Revue de récentes décisions de la Cour de cassation, en matière de droit du travail.

L’entreprise et les salariés

Élections professionnelles : validité

Un syndicat signataire d'un protocole d'accord préélectoral ou bien un syndicat qui a présenté des candidats sans émettre de réserves, ne saurait, après proclamation des résultats des élections professionnelles, contester la validité du protocole d'accord préélectoral et demander l'annulation des élections, quand bien même invoquerait-il une méconnaissance par le protocole préélectoral de règles d'ordre public. (Cass. soc., 24 novembre 2021, pourvoi no 20-20962).


Rémunération : objectifs

Lorsque les objectifs sont définis unilatéralement par l'employeur dans le cadre de son pouvoir de direction, celui-ci peut les modifier dès lors qu'ils sont réalisables et qu'ils ont été portés à la connaissance du salarié en début d’exercice. (Cass. soc., 15 déc. 2021, pourvoi no 20-11934). La cour d’appel a constaté que l’employeur avait fixé des objectifs irréalistes au salarié, puis s’était abstenu d’en déterminer d’autres pour les années suivantes, privant ainsi l’intéressé de sa rémunération variable contractuelle pendant plusieurs années. Elle a pu en déduire que ces manquements avaient empêché la poursuite du contrat de travail et justifiaient la prise d’acte de la rupture à ses torts. (Cass. soc., 15 décembre 2021, n° 19-20.978).


Rémunération : convention de forfait

La seule fixation d’une rémunération forfaitaire, sans que soit déterminé le nombre d’heures supplémentaires inclus dans cette rémunération, ne permet pas de caractériser une convention de forfait. (Cass. Soc., 15 décembre 2021, n° 15-24.990).


Contrat de travail : clause de non-concurrence

Si la clause de non-concurrence doit être indispensable à la protection des intérêts légitimes de l’entreprise, cette condition n’implique pas que soient mentionnés, dans le contrat de travail, les risques concurrentiels encourus. (Cass. soc., 15 décembre 2021, n° 20-18114).
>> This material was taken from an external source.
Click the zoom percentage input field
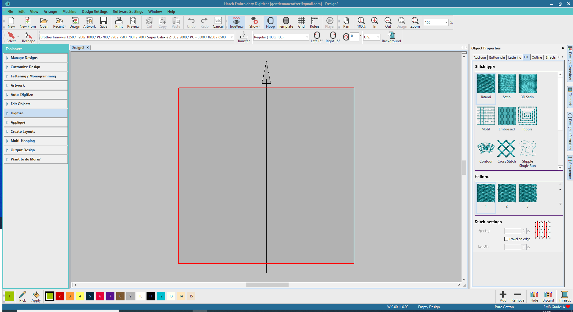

Contrat de travail : modification

Une modification du contrat de travail ne pouvant être imposée au salarié, l'employeur qui se heurte au refus d'une mesure de rétrogradation, impliquant cette modification, peut, dans l'exercice de son pouvoir disciplinaire, prononcer une autre sanction, y compris un licenciement pour faute grave, aux lieu et place de la sanction refusée. (Cass. soc., 5 janvier 2022, pourvoi n° 19-25793). Lorsque les conditions de l’article L. 1224-1 du Code du travail ne sont pas réunies, le transfert du contrat de travail d’un salarié d’une entreprise à une autre constitue une modification de ce contrat qui ne peut intervenir sans son accord exprès, lequel ne peut résulter de la seule poursuite du travail. (Cass. soc., 5 janvier 2022, pourvoi no 20-22898).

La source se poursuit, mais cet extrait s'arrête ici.